Instructions for the task
Give the entries again in full. Nothing may be altered.

Records for this task
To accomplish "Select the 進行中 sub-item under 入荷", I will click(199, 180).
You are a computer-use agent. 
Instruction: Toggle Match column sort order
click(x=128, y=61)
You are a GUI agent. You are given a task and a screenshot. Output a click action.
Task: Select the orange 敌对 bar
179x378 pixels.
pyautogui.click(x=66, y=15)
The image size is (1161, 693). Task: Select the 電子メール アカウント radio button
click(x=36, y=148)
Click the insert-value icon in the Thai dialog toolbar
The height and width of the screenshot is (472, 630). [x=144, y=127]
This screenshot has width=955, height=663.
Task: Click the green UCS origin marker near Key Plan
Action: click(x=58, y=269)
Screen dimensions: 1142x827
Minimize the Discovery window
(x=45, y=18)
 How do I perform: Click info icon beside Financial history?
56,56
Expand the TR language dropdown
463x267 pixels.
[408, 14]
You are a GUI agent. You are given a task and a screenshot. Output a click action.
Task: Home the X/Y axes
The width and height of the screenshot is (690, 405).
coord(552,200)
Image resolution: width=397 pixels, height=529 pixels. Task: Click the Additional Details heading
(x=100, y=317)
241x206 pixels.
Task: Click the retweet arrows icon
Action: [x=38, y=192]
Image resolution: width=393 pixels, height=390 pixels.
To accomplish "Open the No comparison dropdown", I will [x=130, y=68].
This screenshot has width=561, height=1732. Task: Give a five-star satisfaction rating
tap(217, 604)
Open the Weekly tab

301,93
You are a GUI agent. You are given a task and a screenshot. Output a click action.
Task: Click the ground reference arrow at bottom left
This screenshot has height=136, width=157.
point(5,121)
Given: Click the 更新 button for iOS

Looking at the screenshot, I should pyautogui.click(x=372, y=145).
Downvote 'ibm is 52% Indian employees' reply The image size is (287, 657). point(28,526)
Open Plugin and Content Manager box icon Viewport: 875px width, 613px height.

Solution to this problem
To accomplish "Select the 進行中 sub-item under 入荷", I will click(199, 180).
You are a computer-use agent. 
Instruction: Toggle Match column sort order
click(x=128, y=61)
You are a GUI agent. You are given a task and a screenshot. Output a click action.
Task: Select the orange 敌对 bar
179x378 pixels.
pyautogui.click(x=66, y=15)
The image size is (1161, 693). Task: Select the 電子メール アカウント radio button
click(x=36, y=148)
Click the insert-value icon in the Thai dialog toolbar
The height and width of the screenshot is (472, 630). [x=144, y=127]
This screenshot has width=955, height=663.
Task: Click the green UCS origin marker near Key Plan
Action: click(x=58, y=269)
Screen dimensions: 1142x827
Minimize the Discovery window
(x=45, y=18)
 How do I perform: Click info icon beside Financial history?
56,56
Expand the TR language dropdown
463x267 pixels.
[408, 14]
You are a GUI agent. You are given a task and a screenshot. Output a click action.
Task: Home the X/Y axes
The width and height of the screenshot is (690, 405).
coord(552,200)
Image resolution: width=397 pixels, height=529 pixels. Task: Click the Additional Details heading
(x=100, y=317)
241x206 pixels.
Task: Click the retweet arrows icon
Action: [x=38, y=192]
Image resolution: width=393 pixels, height=390 pixels.
To accomplish "Open the No comparison dropdown", I will [x=130, y=68].
This screenshot has width=561, height=1732. Task: Give a five-star satisfaction rating
tap(217, 604)
Open the Weekly tab

301,93
You are a GUI agent. You are given a task and a screenshot. Output a click action.
Task: Click the ground reference arrow at bottom left
This screenshot has height=136, width=157.
point(5,121)
Given: Click the 更新 button for iOS

Looking at the screenshot, I should pyautogui.click(x=372, y=145).
Downvote 'ibm is 52% Indian employees' reply The image size is (287, 657). point(28,526)
Open Plugin and Content Manager box icon Viewport: 875px width, 613px height.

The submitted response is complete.